統計的な推測~標本平均とか標本分布とか、「標準誤差は標本分布の標準偏差」とか、ややこしいぞ!

Cover Photo by Christopher Burns on Unsplash

統計的な推測:区間推定

いよいよ区間推定の話に入ります。区間推定は、統計学の基本的な内容の中で最も重要なトピックと言っても差し支えないでしょう。まず「解説」から、区間推定について説明してある部分を引用します。長いので(数式もあるので)画像で。

「解説」p.108

これを読んで、ふむふむ、そうだよね。と納得できる方は、この先を読む必要はないです。
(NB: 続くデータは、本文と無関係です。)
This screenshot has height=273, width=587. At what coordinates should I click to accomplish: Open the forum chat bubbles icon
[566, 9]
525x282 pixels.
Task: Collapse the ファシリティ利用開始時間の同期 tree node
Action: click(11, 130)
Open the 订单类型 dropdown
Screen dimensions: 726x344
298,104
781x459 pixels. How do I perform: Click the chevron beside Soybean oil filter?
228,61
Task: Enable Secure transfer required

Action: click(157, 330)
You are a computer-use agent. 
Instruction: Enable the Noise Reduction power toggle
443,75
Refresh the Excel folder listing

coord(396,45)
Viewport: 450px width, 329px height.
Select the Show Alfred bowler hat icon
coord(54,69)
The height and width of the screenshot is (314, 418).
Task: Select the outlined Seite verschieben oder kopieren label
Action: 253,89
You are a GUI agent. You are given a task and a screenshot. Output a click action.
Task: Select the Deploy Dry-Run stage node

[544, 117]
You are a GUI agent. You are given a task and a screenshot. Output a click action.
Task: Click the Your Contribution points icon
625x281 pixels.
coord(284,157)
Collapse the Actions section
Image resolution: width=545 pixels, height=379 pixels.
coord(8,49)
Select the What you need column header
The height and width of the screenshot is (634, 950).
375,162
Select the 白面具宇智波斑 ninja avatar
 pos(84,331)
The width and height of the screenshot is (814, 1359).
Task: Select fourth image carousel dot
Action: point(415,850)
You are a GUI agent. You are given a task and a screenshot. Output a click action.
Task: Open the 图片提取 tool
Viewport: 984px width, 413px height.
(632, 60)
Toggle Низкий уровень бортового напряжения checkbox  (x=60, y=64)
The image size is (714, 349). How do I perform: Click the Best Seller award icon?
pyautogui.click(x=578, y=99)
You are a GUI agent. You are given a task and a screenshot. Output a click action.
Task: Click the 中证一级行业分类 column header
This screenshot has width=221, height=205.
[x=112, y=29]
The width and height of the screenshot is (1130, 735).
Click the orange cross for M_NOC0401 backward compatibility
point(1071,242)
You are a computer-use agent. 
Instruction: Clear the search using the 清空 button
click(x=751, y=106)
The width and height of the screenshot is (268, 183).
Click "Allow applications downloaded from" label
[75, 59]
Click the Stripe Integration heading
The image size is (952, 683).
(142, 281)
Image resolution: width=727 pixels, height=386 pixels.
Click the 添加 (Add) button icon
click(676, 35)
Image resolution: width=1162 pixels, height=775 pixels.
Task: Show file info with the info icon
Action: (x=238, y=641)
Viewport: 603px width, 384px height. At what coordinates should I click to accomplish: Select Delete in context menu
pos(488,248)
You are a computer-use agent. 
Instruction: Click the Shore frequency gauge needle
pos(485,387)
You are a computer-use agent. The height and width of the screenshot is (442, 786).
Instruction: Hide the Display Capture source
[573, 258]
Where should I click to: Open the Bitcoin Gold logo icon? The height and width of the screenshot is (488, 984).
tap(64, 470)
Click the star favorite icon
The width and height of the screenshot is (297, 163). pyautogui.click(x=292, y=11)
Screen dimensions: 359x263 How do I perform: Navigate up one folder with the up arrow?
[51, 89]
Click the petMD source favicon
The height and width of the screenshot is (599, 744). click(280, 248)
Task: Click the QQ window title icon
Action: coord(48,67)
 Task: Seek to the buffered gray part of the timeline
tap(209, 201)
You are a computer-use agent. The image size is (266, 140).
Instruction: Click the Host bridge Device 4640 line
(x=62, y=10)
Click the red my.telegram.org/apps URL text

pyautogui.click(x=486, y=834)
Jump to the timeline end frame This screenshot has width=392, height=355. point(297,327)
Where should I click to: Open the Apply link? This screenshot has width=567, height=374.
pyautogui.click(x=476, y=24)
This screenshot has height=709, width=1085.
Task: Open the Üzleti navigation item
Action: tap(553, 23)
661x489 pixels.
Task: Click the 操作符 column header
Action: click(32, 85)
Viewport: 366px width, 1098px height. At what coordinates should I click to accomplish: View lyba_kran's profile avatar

「何のこと言ってるの?」と言う方は、この先、もしかしたら理解のヒントが得られるかも(?)しれません。

標本平均の標本分布

「解説」ではこの用語を使っていませんが、引用部分の中ほどにある数式の部分は、標本平均の標本分布の特徴(その平均値と標準偏差)について述べています。(上記の説明では「母平均mに近い」までしか書かれていませんが、さらに「分散は母分散をnで割った値に近い」と言ってよいのです。だからこそ「標本平均とmの差を$${\frac{\sigma}{\sqrt n}}$$で割って」という話ができるのです。)
「標本分布」は、推測統計の中でも「何のこと言っているのかわからない」と感じられる用語の代表格かもしれません。言葉で説明する前に、次のようなシミュレーションをしてみます。

10個の確率変数に《仮の》実現値を出させてみる

【平均50、分散100の正規分布】にしたがう確率変数を10個用意します。でも、これだけでは実際に数字を使った計算ができず、数式で説明することになってしまいます。それでは、少なくとも高校生はついてこれないでしょうから、少し工夫します。
10個の確率変数は、【平均50、分散100の正規分布】にしたがって、実現値を発生させてくれるはずです。さしあたり1000個ずつ、《仮の》実現値を発生させてもらうことにします。そうすると、【平均50、分散100の正規分布】にしたがった数値が手に入りますから、この数値を使って、実際に計算して考えることができます。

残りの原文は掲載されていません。